Careful consideration needed when challenging Council notification decisions

Late last year the High Court struck out applications for judicial review by the Upland Landscape Protection Society Inc of the Project Hayes and Mahinerangi wind farm notification decisions. The court's decision has implications for the notification of resource consent applications and the awarding of security for costs against public interest groups in future.

Upland Landscape is a public interest body whose interests include the preservation of the upper slopes and mountains of New Zealand. It sought judicial review of the decisions by Clutha District Council and Central Otago District Council to publicly notify the Mahinerangi wind farm by TrustPower, and the Project Hayes wind farm by Meridian. The action was brought on the basis that the councils were under a statutory obligation to ensure that they were in possession of adequate information to enable potential submitters to ascertain the effect of the application on them, and to facilitate public participation on an informed basis.
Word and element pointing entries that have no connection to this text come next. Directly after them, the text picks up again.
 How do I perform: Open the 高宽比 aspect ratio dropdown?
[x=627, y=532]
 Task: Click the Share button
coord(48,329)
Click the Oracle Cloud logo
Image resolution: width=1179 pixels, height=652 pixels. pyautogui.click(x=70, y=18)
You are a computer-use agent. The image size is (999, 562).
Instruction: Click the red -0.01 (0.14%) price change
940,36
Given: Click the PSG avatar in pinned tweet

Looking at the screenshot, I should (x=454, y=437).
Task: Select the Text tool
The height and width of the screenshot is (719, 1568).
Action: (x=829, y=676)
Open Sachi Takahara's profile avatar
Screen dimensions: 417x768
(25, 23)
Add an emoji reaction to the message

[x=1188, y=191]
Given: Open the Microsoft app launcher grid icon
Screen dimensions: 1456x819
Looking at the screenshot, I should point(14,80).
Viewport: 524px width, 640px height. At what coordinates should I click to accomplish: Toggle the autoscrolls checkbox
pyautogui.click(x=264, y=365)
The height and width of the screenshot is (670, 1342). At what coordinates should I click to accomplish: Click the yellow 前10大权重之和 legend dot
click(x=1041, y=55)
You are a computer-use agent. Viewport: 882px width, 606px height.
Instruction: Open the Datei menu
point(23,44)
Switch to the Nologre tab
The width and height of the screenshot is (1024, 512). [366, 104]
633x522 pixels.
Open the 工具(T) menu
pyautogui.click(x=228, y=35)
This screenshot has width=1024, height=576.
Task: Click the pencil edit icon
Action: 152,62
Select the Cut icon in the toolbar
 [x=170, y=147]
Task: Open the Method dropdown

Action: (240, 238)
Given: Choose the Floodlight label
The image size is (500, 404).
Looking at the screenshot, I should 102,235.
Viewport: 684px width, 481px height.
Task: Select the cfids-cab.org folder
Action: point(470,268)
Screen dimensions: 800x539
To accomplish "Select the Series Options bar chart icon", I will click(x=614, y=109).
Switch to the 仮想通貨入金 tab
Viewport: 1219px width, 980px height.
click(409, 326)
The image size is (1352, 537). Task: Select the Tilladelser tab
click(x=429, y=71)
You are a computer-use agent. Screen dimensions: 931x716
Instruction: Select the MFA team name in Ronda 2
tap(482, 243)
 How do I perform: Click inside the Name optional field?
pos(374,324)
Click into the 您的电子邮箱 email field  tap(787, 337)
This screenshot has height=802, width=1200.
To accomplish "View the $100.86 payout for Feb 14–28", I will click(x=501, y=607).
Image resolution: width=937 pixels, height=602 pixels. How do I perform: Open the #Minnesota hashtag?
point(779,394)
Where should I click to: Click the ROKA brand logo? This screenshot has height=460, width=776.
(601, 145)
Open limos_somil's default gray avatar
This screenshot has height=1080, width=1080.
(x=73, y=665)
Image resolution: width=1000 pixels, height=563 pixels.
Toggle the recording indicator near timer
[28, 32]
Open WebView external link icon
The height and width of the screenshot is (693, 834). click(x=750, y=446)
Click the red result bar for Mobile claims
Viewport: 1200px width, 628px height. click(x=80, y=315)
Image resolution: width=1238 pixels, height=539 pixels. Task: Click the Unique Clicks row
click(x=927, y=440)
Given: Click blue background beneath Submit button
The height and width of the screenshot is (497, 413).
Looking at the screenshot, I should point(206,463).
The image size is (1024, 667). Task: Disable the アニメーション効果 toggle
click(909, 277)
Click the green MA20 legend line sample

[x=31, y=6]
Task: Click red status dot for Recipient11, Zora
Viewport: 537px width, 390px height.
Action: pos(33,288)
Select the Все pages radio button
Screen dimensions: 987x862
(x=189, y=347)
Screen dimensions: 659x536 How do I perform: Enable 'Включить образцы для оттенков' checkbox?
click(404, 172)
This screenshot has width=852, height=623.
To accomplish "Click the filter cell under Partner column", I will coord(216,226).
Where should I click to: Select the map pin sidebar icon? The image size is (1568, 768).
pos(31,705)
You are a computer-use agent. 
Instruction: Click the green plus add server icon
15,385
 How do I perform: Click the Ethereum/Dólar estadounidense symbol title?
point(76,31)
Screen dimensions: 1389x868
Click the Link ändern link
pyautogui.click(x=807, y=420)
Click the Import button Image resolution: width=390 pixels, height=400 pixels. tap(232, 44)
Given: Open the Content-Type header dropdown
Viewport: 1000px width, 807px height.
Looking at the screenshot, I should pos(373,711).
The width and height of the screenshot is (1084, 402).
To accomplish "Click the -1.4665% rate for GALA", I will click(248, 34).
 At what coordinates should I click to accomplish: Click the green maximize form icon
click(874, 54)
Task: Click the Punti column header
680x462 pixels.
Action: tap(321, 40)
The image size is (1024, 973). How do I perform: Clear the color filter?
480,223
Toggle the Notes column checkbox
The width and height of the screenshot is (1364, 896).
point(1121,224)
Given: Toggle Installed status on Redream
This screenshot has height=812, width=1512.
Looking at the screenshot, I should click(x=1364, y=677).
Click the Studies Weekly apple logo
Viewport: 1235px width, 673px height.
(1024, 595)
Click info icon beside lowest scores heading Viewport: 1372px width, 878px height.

The society argued that the photographic simulations provided by Meridian for the Project Hayes wind farm did not truly represent the effects on the environment, and were inadequate, insufficient and misleading.

The High Court considered whether this alleged failure might amount to a reviewable error. The judge noted that a consent authority must be satisfied that an application contains "...sufficient information to enable recipients of the notice to assess both their own position and the effect on the environment...", and that where a consent authority considers that an application's assessment of environmental effects is inadequate, it must request further information from the applicant. If the authority unreasonably fails to do so, it may be subject to judicial review.

However, the judge went on to state that the adequacy of an assessment of environmental effects is a question of degree, which may be decided reasonably in a number of different ways. On the Project Hayes application the judge considered there was "significant latitude of the reasonableness of the response by the local authority in this situation." The court found that the simulations presented to Central Otago District Council were sophisticated visual depictions which had no readily apparent deficiency.

The judge noted that:

"The fact that reasonable persons may differ on adequacy does not mean... that the local authority has fallen into reviewable error. Moreover, a judgment as to adequacy has to be made in a practical fashion. The local authorities are entitled to rely on what appears to be professionally prepared assessments of environmental effects"

The judge went on to state that, had the proceedings been allowed to continue, he would have awarded security for costs, in the order of $130,000. In the wake of costs being awarded against Save Happy Valley Coalition (opponents of the Solid Energy coal mining activities at Stockton Mine), this indicates a clear willingness on the part of the High Court to award costs against public interest groups where such claims are unmeritorious.

The High Court's willingness to award security for costs in these circumstances can be expected to migrate through to the Environment Court, once the Government's Resource Management (Simplifying and Streamlining) Bill is enacted. The Bill provides for the reinstatement of the Environment Court's power to award security for costs. While public participation in resource management processes will continue to be recognised under the legislation, we expect the Courts to also recognise that applicants are entitled to protection from impecunious objectors, who can otherwise act without restraint in advancing their objections to a developer's proposal.


Disclaimer

This publication is necessarily brief and general in nature. You should seek professional advice before taking any action in relation to the matters dealt with in this publication.